Nederlands: ‘Het bezige bijtje zoekt bijles.’
Latijn: ‘veni, vidi, vici’-‘ik kwam, ik zag, ik overwon.’ (Caesar)
Anafoor
Een anafoor is een herhaling van een woord aan het begin van twee of meer opeenvolgende zinnen of regels. Het doel bij het gebruik van een anafoor is ergens nadruk op leggen.
Nederlands: ‘De punten van die klas waren echt goed, de punten waren geweldig.’
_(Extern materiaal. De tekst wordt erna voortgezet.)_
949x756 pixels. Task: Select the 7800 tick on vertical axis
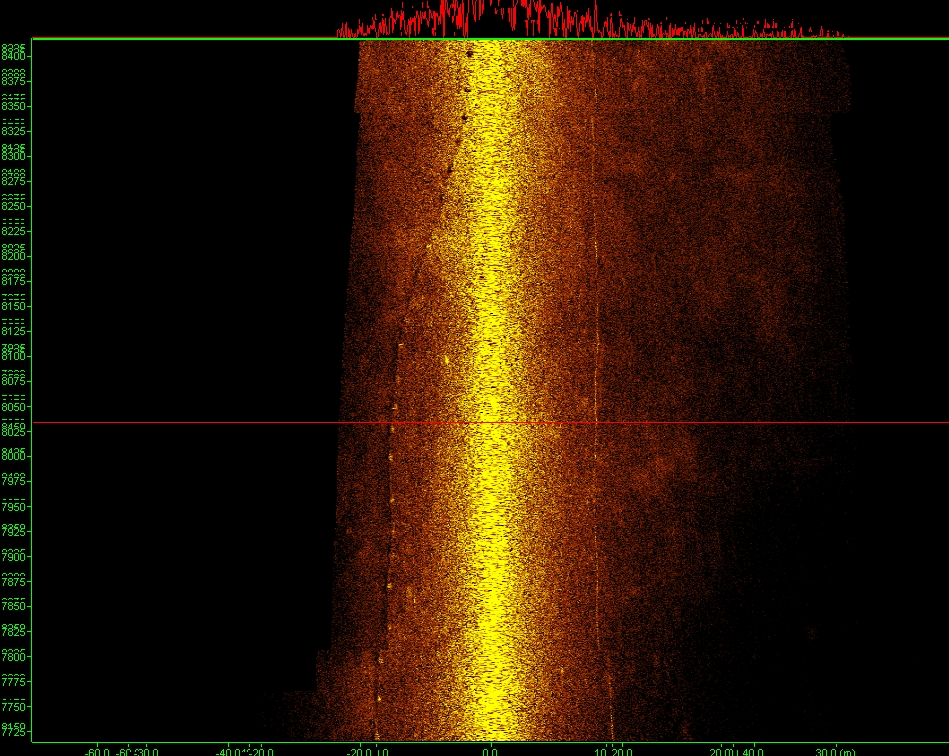point(14,657)
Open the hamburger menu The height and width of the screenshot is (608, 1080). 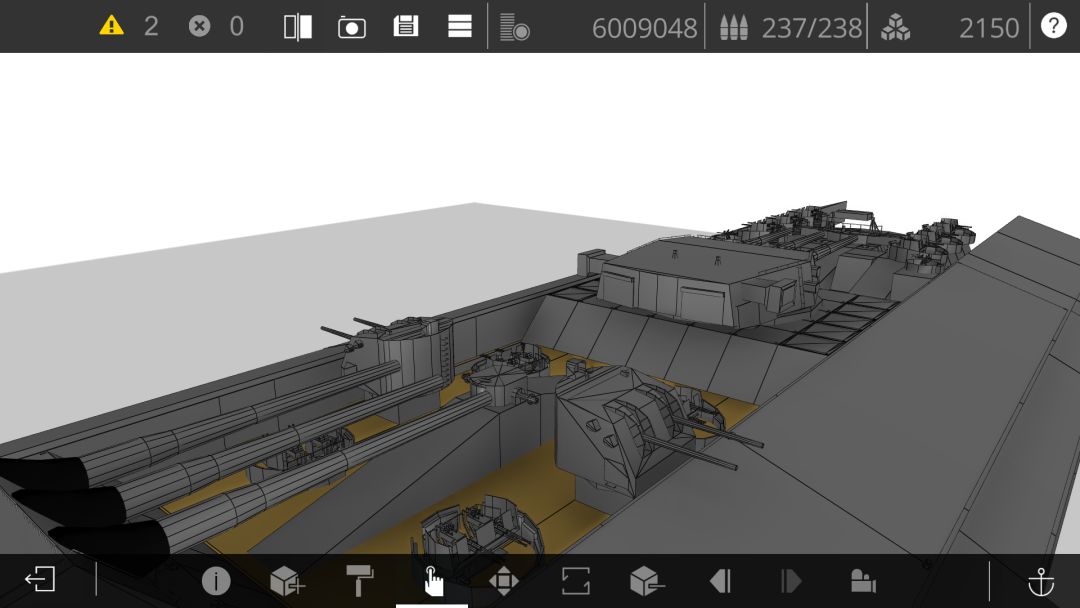coord(459,26)
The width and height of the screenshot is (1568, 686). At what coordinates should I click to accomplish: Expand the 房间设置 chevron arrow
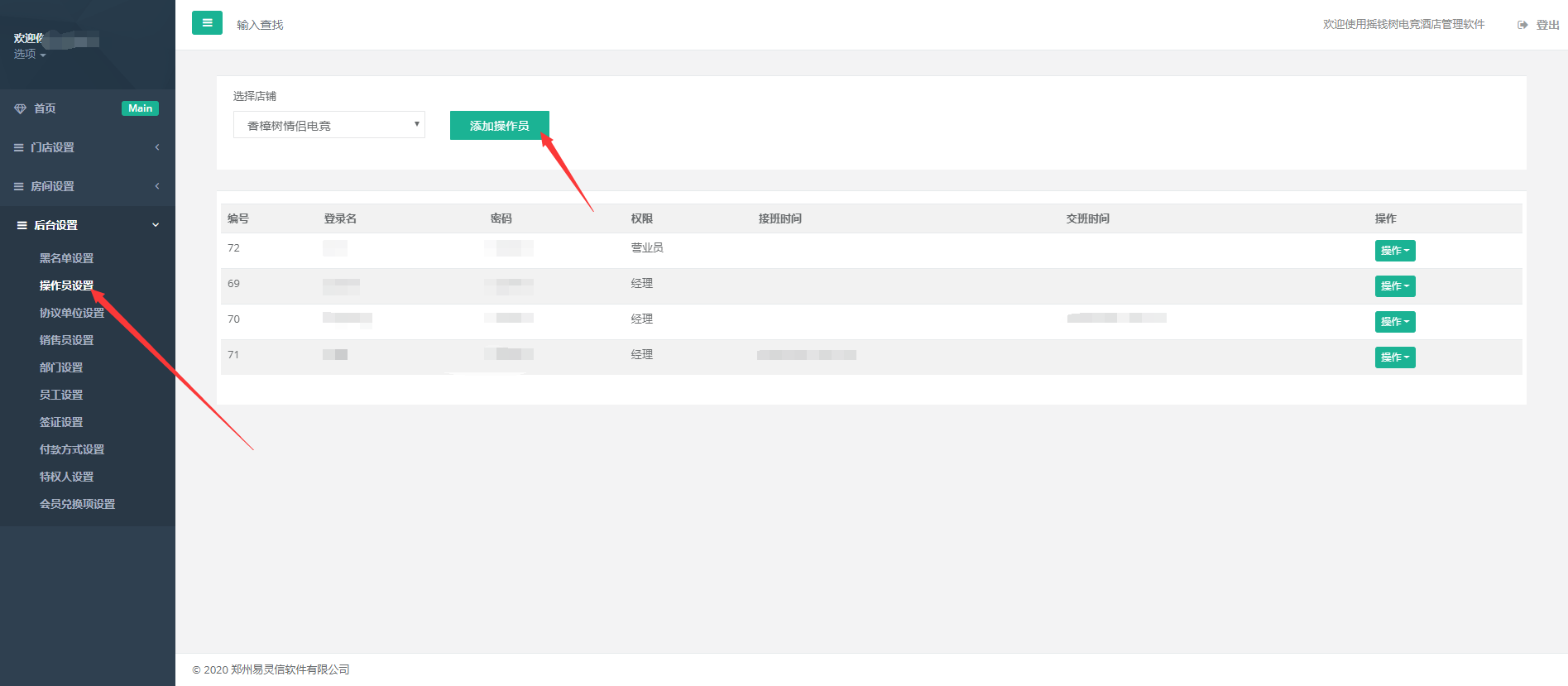pyautogui.click(x=157, y=186)
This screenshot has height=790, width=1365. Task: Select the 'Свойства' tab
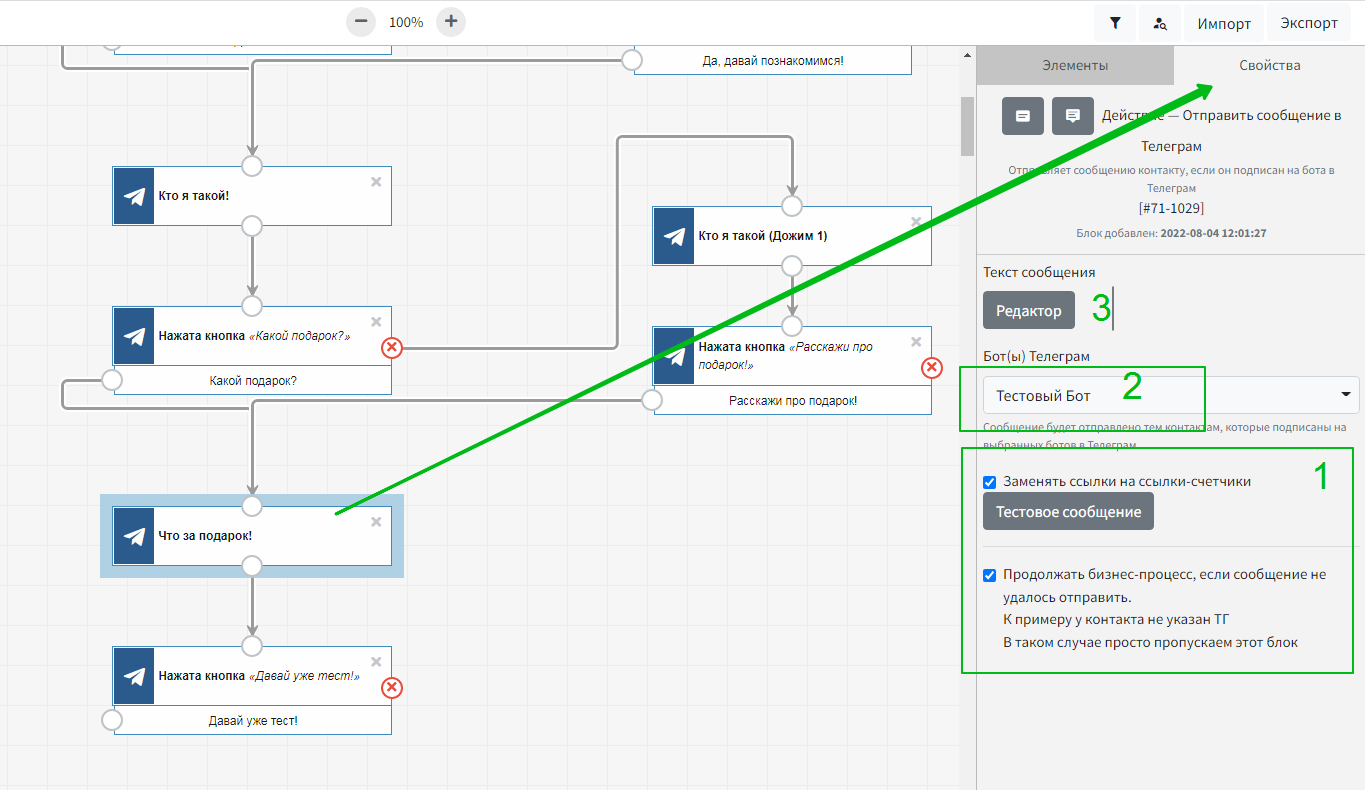coord(1270,65)
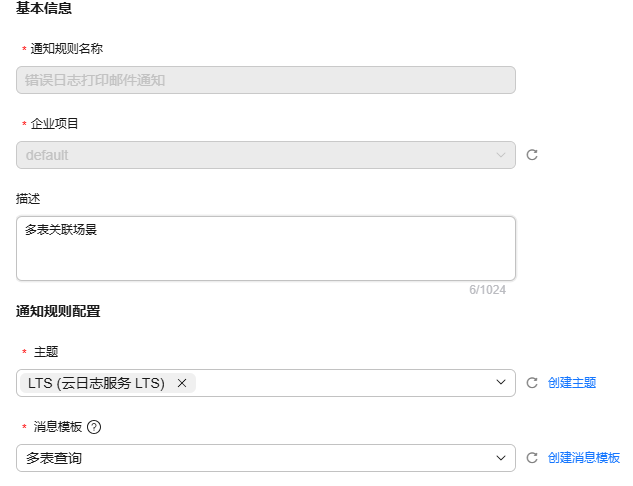Focus the 描述 text area
Image resolution: width=633 pixels, height=486 pixels.
tap(266, 248)
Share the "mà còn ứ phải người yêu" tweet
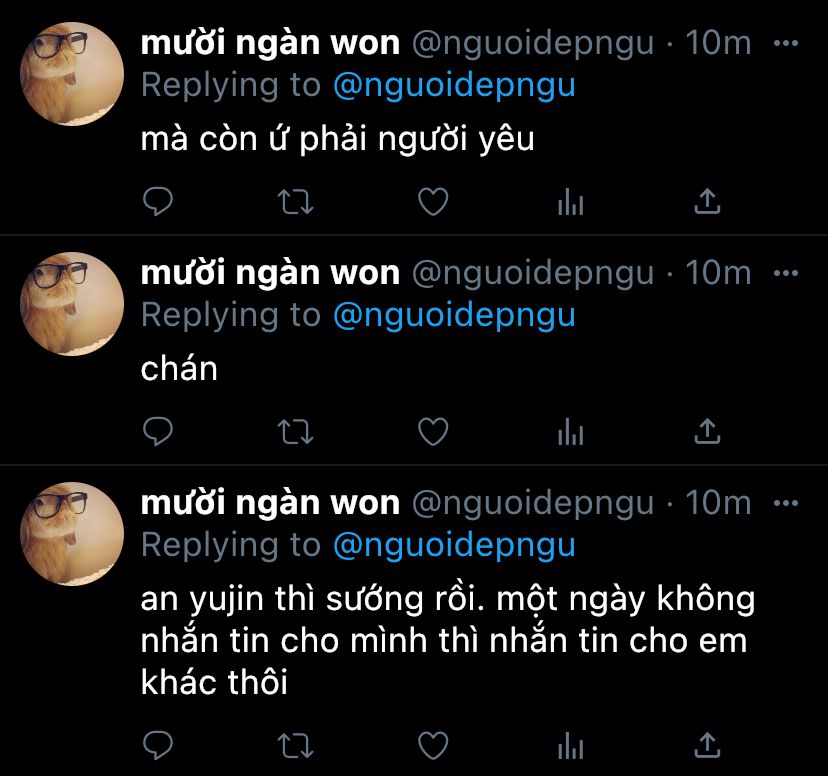Viewport: 828px width, 776px height. pos(707,201)
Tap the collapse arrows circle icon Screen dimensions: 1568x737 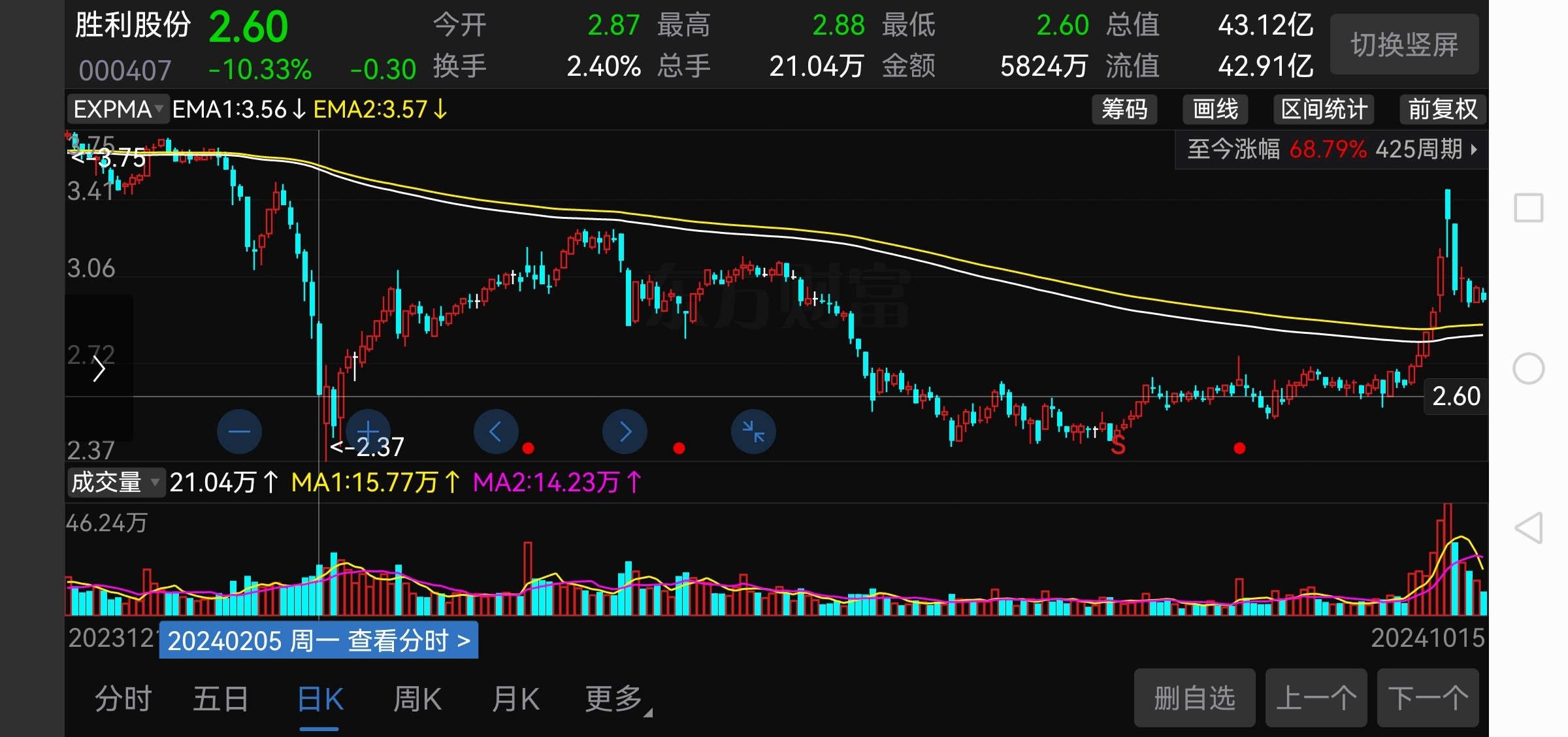pyautogui.click(x=753, y=431)
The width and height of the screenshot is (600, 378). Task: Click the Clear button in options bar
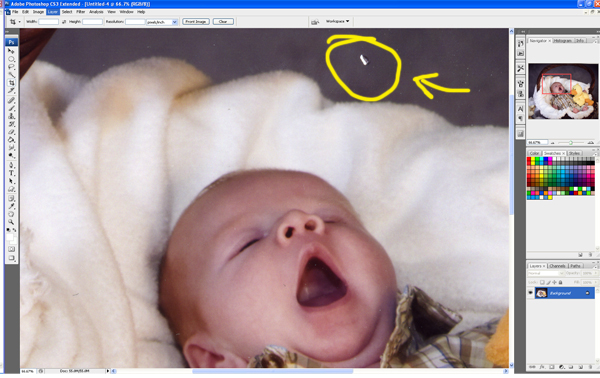[x=223, y=21]
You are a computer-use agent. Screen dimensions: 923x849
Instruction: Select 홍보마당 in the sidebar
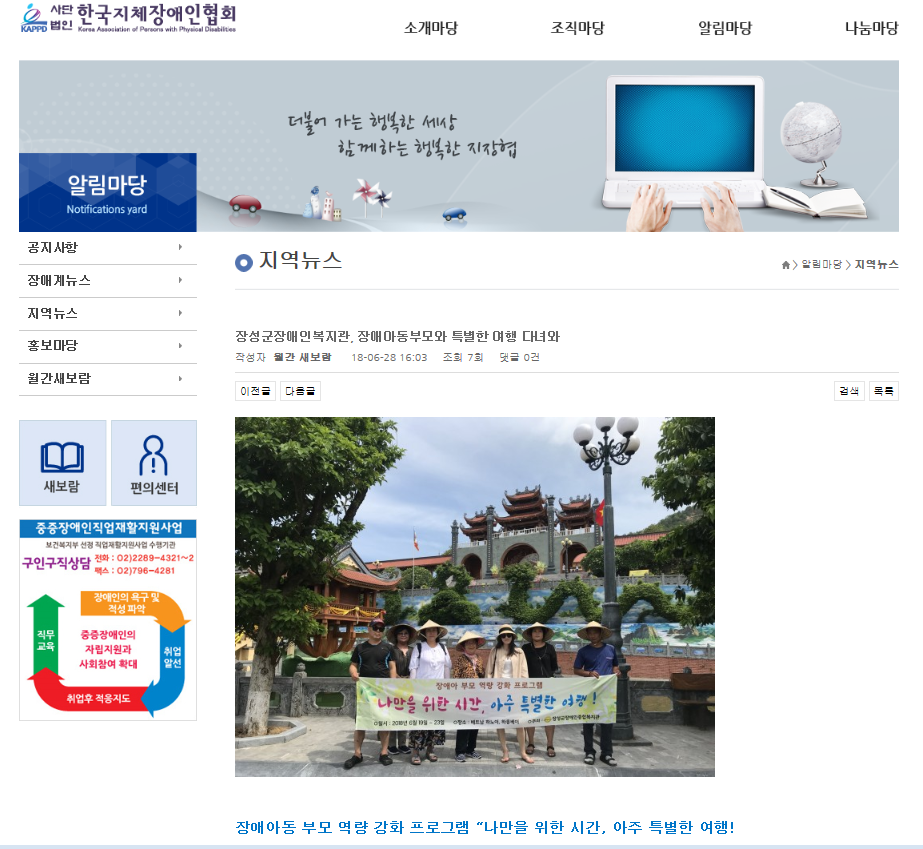[x=53, y=346]
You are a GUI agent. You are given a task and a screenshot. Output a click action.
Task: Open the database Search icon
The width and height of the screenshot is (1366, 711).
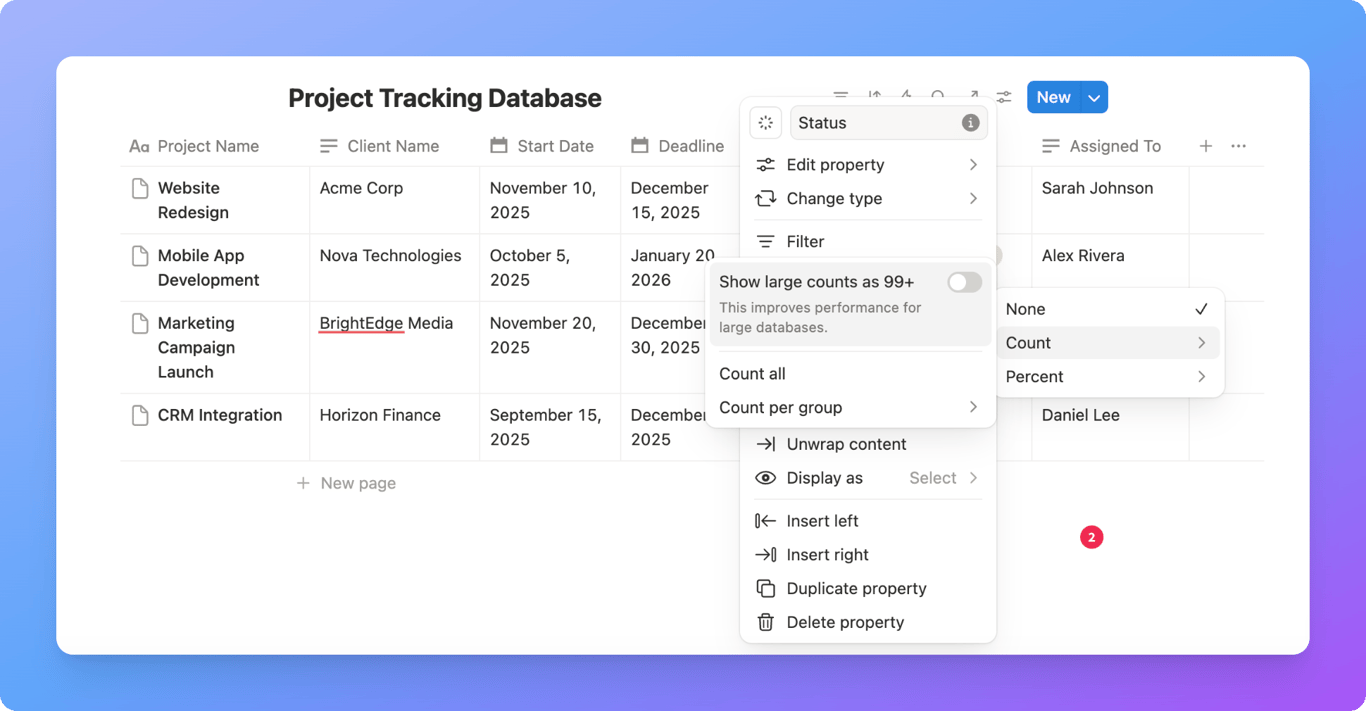938,96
Latijn: ‘Ille mi par esse deo videotur, ille si fas est superare divos’-‘die man lijkt mij gelijk aan een god, hij die, als het veroorloofd is, goden overtreft.’ (Catullus)
Antithese
Bij een antithese plaats je twee tegenovergestelde begrippen achter elkaar, om een bepaalde spanning te creëren.
Nederlands: ‘Mijn bijlesdocent helpt mij in goede en slechte tijden.’
Latijn: ‘alieni adpetens, sui profusus’-‘op zoek naar het eigendom van anderen, nalatig met het zijne.’ (Sallustius)
Apostrofe
Bij dit stijlfiguur richt de schrijver zich tot een andere persoon, organisme of object. Vaak is die persoon overleden of niet aanwezig.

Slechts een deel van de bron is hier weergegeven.